━━━ Dataset excerpts ━━━
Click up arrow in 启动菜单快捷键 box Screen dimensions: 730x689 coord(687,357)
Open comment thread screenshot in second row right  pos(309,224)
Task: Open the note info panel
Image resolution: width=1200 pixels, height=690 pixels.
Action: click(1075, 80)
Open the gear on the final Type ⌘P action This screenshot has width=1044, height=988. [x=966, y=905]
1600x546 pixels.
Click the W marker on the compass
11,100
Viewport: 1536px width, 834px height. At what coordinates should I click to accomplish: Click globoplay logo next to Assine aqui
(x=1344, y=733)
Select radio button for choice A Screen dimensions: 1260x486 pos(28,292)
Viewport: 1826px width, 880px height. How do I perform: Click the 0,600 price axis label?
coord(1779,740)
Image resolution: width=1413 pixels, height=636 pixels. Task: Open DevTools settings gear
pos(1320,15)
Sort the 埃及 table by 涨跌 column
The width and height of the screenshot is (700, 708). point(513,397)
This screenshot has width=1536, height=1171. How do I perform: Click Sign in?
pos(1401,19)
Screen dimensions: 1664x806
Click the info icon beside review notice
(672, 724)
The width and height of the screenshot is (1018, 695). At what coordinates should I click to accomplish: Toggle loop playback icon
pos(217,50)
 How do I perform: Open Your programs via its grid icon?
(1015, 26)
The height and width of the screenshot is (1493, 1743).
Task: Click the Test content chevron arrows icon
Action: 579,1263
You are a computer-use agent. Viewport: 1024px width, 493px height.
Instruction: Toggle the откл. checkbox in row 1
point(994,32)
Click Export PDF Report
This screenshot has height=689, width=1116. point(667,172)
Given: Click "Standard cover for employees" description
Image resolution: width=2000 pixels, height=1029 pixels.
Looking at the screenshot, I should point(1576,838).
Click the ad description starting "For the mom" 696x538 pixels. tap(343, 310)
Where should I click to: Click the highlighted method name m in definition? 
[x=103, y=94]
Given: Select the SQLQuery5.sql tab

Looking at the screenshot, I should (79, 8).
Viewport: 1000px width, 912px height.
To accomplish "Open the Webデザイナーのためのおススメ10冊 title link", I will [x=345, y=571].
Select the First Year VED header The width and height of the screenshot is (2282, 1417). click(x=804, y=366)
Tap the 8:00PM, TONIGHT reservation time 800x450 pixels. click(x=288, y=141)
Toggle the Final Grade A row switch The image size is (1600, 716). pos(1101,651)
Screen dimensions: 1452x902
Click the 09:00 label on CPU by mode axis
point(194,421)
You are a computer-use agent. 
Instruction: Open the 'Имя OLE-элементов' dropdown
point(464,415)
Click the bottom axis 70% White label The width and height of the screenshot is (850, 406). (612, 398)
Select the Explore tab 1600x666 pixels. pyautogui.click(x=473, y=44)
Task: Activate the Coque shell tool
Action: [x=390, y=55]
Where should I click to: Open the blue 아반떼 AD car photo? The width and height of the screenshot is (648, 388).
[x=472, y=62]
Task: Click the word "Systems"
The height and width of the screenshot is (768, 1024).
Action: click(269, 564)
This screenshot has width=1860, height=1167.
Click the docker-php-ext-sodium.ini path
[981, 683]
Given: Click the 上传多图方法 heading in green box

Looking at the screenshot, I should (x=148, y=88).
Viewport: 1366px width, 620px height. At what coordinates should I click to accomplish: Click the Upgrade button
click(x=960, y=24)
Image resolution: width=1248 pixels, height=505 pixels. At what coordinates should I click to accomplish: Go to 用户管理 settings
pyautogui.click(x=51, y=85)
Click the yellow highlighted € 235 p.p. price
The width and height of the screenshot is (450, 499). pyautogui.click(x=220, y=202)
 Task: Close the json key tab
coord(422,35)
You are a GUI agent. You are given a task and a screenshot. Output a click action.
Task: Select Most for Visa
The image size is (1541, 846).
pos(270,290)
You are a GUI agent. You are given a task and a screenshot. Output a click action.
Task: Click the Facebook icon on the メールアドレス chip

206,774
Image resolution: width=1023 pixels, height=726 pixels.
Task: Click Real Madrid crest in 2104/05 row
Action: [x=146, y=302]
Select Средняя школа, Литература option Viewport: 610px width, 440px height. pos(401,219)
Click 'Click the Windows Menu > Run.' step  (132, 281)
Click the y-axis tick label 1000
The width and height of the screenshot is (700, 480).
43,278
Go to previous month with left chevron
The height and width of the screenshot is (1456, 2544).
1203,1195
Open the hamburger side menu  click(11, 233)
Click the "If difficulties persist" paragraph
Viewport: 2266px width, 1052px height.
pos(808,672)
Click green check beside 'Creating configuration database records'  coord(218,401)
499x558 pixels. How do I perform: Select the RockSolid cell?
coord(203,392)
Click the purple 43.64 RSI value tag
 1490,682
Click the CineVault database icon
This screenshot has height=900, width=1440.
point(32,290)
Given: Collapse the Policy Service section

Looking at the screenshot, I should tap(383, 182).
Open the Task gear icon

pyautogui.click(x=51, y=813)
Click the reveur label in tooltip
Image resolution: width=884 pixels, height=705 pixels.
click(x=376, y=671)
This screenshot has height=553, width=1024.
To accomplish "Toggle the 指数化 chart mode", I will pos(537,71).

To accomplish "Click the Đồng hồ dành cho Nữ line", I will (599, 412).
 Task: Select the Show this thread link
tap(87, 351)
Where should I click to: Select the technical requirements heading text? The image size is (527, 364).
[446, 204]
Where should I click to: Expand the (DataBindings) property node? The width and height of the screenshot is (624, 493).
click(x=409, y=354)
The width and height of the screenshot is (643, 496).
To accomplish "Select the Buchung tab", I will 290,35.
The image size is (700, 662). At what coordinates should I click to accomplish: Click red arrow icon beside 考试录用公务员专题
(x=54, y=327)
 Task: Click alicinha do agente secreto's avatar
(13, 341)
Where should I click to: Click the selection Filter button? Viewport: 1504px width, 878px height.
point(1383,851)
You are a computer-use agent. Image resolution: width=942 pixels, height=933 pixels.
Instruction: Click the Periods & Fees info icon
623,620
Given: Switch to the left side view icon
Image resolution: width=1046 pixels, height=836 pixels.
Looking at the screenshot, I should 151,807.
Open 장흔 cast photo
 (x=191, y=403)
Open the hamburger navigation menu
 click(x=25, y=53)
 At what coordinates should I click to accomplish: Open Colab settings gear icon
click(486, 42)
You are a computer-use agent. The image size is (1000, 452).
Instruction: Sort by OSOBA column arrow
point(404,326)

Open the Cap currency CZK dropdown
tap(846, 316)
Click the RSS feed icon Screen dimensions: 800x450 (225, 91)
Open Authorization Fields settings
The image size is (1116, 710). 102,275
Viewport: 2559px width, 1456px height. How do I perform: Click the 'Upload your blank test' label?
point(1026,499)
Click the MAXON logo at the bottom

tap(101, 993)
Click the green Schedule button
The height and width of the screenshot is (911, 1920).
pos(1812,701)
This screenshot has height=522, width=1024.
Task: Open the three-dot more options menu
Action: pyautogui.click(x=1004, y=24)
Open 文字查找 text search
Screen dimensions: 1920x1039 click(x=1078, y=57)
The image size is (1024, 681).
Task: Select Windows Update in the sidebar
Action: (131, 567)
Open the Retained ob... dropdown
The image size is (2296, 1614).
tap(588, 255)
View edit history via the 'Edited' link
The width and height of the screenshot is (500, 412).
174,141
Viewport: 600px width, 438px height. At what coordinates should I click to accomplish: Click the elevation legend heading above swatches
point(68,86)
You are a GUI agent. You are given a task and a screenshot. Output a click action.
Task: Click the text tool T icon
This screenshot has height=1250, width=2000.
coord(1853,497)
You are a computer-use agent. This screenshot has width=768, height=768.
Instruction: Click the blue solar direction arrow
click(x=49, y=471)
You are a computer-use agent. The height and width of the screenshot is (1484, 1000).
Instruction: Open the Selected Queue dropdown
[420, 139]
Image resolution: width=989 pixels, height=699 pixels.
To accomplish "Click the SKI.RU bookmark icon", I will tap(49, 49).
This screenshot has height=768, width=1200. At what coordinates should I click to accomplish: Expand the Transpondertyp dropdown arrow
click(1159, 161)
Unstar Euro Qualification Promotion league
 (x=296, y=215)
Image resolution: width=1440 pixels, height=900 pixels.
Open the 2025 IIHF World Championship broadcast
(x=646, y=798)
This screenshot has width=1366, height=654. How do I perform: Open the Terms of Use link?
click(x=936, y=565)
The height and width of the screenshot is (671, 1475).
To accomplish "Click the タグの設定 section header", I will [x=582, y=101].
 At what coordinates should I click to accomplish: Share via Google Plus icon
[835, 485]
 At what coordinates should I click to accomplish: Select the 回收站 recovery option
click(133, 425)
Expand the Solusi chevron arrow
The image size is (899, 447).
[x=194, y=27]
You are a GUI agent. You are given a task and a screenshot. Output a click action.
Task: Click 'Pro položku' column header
━━━
--- Assigned task ---
All that is wanted is a faithful reproduction of the line above with "The width and height of the screenshot is (643, 496).", the line with "You are a computer-use agent. Image", and every line in between.

--- Completed task ---
The width and height of the screenshot is (643, 496).
To accomplish "Select the Buchung tab", I will 290,35.
The image size is (700, 662). At what coordinates should I click to accomplish: Click red arrow icon beside 考试录用公务员专题
(x=54, y=327)
 Task: Click alicinha do agente secreto's avatar
(13, 341)
Where should I click to: Click the selection Filter button? Viewport: 1504px width, 878px height.
point(1383,851)
You are a computer-use agent. Image resolution: width=942 pixels, height=933 pixels.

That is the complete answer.